Deborah Hopkins, Mindy Zhang, Dapei Liu, Brenda Richards, Steve Madden, Bruce
Roberts, and Srinivas Shankara.
Genzyme Corporation, Framingham, MA 01701
Several recent publications have described a statistically significant increase in
CD4+CD25+ regulatory T cells (Tregs) in both peripheral blood and at the tumor site in
various malignancies, which correlate with late stage disease and poor prognosis. From
these data, Tregs are emerging as both a biomarker for clinical evaluation and as a
potential therapeutic intervention point. The identification of FOXP3 as a marker for and
potent modulator of Treg function is an example of how differential gene expression
analysis has improved the existing knowledge of Treg biology. Mutation of FOXP3 is
responsible for IPEX or Immune dysregulation, polyendocrinopathy, enteropathy and X
linked inheritance in humans, a fatal recessive autoimmune syndrome. Additionally,
ectopic transfer of FOXP3 to T cells has been shown to potentiate both an anergic and
suppressive phenotype in the cells. These are very convincing arguments for the
indispensable role of FOXP3 in Treg biology. However, still more distinct genes and/or
cell surface markers are needed for diagnostic markers as well as to better understand
how these cells regulate and are regulated.

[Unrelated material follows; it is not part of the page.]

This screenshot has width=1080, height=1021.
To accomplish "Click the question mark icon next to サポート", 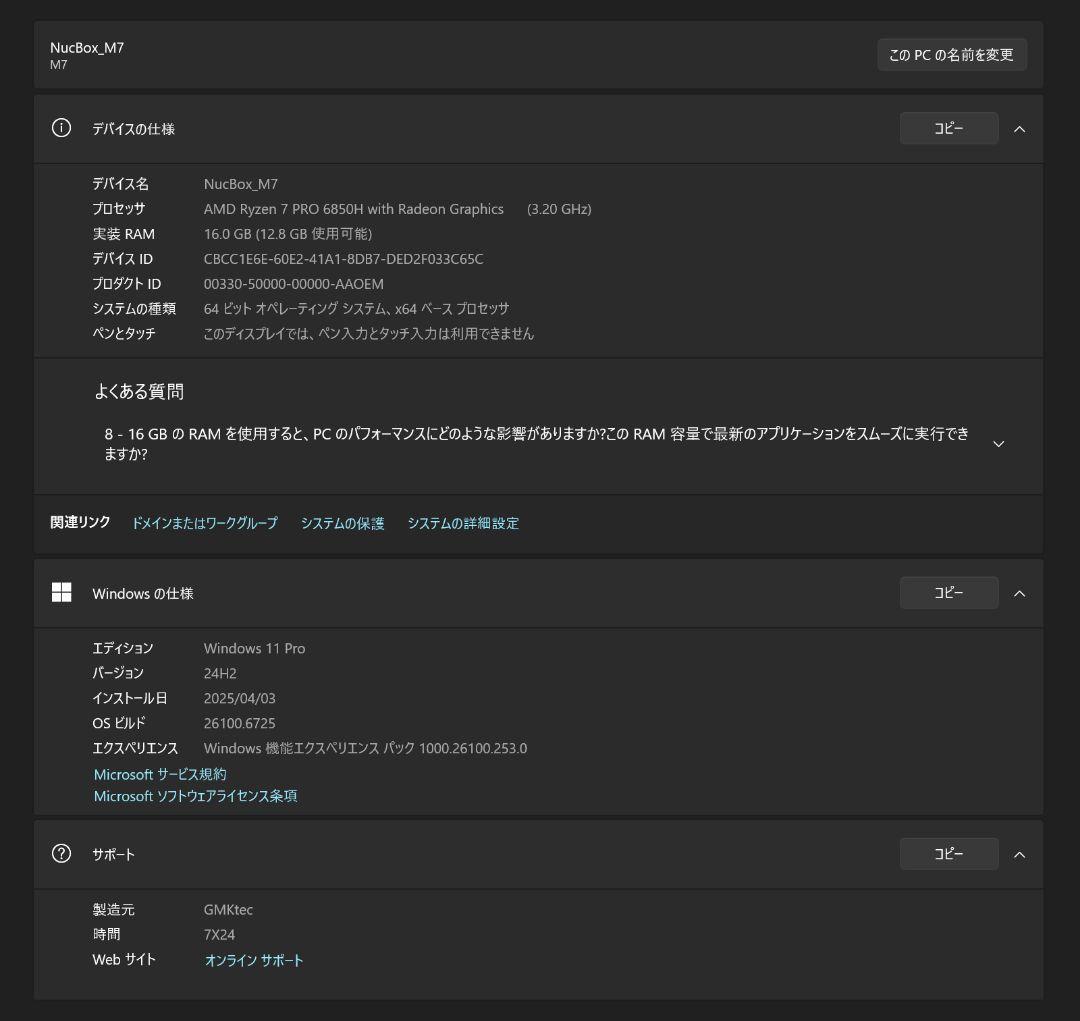I will point(61,853).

Towards this end, we have undertaken gene
expression analyses of Tregs isolated directly from peripheral blood, after a 10 day in
vitro expansion phase and a more artificial system wherein a Jurkat T cell line was stably
transfected with the huFOXP3 gene. Prior to gene expression analysis, Tregs isolated
from the periphery demonstrate a clear suppressive activity when cocultured with
responsive T cells and stimulus, both directly and following expansion. In the Jurkat
system, we demonstrated that FOXP3 dramatically alters protein and gene expression
upon PMA/PHA stimulation when compared with empty vector controls. Human whole
genome arrays from Affymetrix (Hu133plus2.0) were employed to analyze samples from
a time course study following PMA/PHA stimulation of FOXP3 transfected and control
cells. From initial microarray data, it is clear that FOXP3 acts in part as a transcriptional
regulator, shutting of pathways and gene sets associated with T cell activation such as IL-
2, IFNγ, and NFAT regulated signaling. Central to our goals for the study we have also
identified individual genes that are upregulated in response to FOXP3 expression from
which to identify a list of candidate biomarkers. Using the strength of the Genzyme
SAGE technology together with microarray techniques we hope to gain a better
understanding of Treg identification and function by evaluating gene expression in Treg
cells as compared to CD4+ CD25- as well as a result of FOXP3 expression. Any new
genes could feed into identification of potential therapeutic targets as well as the growing
need to identify biomarkers for clinical evaluation of patients.